Component Responsibility Criticality
Auth API Signup, token validation High
Tenant Service Provisioning & isolation metadata High
Invitation Service Create/resend invite, token issuance High
Email Dispatcher Sends invitation emails Medium
Activation Page (SPA) Token usage + profile capture Medium
Event Stream Emits activation.* events Medium
Logging/Tracing Adapter Correlation IDs High

4. Primary KPIs & SLOs

KPI Target Alert Threshold
Signup success rate > 98% < 95% (5m window)
Invite acceptance rate (72h) > 60% < 40% (rolling 24h)
Magic link validation latency p95 < 300ms > 600ms (15m)
Tenant provisioning latency p95 < 2000ms > 3000ms (15m)
Activation funnel completion (start→activated) > 50% < 30% (24h)

5. Monitoring Dashboard Checklist

  • Graph: signup attempts vs successes (stacked).
  • Latency panels: tenantProvisioningLatencyMs, magicLinkValidation.
  • Conversion funnel: SignupStarted → TenantProvisioned → InvitationCreated → InvitationAccepted → ActivationCompleted counts.
  • Error rate chart (Activation token invalid, Duplicate email, DB constraint failures).

6. Logging & Events (Reference)

Event names from events-schema.md: - activation.SignupStarted - activation.TenantProvisioned - activation.InvitationCreated / Accepted - activation.ActivationCompleted Correlate via traceId; all logs at INFO+ must carry tenantId after provisioning.

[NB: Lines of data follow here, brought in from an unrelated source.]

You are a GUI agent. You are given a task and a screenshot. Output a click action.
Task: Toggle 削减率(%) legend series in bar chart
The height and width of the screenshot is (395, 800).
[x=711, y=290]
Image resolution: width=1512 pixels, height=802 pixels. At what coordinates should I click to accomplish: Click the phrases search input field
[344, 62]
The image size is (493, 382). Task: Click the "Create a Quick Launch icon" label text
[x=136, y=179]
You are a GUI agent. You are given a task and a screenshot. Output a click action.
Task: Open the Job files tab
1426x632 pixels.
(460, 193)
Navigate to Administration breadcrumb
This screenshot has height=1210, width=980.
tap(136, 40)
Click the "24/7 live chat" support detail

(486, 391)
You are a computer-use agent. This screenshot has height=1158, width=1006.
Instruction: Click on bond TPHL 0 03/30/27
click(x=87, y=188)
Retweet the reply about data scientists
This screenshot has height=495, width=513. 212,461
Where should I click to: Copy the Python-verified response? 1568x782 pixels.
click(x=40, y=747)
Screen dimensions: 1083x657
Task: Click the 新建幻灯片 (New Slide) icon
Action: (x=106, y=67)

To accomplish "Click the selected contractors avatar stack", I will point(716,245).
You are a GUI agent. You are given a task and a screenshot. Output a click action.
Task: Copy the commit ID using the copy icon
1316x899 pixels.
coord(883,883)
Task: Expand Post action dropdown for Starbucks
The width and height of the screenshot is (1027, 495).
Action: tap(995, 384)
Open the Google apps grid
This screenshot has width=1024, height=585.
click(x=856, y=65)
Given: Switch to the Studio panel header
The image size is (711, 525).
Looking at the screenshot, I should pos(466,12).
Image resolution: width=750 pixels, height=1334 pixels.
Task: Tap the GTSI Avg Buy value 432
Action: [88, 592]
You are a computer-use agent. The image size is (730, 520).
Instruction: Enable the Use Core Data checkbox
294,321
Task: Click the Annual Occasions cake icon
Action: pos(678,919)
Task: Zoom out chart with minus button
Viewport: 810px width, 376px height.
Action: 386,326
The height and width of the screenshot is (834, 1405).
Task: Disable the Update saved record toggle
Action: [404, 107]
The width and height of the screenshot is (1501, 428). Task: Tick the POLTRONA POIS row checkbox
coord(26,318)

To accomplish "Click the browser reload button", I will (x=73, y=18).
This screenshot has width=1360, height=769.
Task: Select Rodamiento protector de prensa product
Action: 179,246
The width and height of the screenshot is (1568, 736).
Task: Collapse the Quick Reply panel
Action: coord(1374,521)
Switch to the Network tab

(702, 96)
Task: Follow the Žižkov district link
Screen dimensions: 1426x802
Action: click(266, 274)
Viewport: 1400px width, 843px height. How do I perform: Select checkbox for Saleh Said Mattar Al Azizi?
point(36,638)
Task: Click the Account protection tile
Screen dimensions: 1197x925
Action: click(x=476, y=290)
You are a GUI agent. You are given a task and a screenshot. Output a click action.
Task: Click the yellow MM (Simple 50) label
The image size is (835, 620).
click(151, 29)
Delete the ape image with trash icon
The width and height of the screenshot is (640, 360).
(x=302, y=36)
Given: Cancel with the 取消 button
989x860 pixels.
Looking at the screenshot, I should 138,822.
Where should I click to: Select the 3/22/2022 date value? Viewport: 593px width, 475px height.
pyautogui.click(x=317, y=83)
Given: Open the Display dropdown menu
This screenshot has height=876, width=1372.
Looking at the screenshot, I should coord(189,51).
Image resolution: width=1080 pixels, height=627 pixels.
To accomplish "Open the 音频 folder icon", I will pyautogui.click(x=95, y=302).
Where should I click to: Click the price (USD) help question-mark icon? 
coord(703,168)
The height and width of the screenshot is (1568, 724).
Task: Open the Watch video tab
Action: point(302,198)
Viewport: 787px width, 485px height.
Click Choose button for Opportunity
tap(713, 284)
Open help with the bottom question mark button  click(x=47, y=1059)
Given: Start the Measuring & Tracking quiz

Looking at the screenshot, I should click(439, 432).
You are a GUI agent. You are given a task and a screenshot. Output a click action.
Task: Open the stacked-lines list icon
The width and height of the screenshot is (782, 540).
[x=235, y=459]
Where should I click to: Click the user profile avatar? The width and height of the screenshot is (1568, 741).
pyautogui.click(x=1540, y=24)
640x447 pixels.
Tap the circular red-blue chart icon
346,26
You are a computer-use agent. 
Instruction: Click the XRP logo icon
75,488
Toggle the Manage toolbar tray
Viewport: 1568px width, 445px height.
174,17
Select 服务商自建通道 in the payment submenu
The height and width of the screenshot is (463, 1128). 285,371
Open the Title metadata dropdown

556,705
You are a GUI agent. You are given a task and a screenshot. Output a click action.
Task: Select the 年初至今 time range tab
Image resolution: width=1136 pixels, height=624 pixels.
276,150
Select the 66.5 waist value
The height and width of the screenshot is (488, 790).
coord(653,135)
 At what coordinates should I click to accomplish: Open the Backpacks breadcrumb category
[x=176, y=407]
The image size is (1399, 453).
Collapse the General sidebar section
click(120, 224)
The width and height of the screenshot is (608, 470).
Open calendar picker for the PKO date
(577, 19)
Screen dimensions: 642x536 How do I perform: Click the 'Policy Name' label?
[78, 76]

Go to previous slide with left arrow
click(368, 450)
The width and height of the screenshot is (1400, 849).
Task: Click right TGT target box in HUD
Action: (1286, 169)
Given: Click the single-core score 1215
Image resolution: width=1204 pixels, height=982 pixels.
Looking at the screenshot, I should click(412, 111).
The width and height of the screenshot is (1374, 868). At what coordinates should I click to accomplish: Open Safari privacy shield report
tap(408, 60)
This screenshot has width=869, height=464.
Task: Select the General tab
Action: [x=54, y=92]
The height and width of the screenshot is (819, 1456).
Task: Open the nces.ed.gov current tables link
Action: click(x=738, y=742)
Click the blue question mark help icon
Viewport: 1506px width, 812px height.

7. Alerting Rules (Examples)

Alert Condition Action
Low signup success success/attempts < 95% 5m Triage errors, check auth API health
Elevated provisioning latency p95 > 3s 3 consecutive intervals Inspect DB perf, provisioning traces
Magic link failures spike invalid/expired count > normal baseline x3 Validate token TTL config, clock drift
Email dispatch backlog queue length > threshold (e.g., >100 pending) Scale worker or check SMTP provider

8. Standard Operational Procedures

8.1 Signup Failure Surge

  1. Check error log sample for common error.type.
  2. Run health check endpoint (/health/auth, /health/tenant).
  3. Inspect DB connectivity & recent migrations.
  4. Mitigation: Apply feature flag to route traffic to secondary instance or degrade (static queue message).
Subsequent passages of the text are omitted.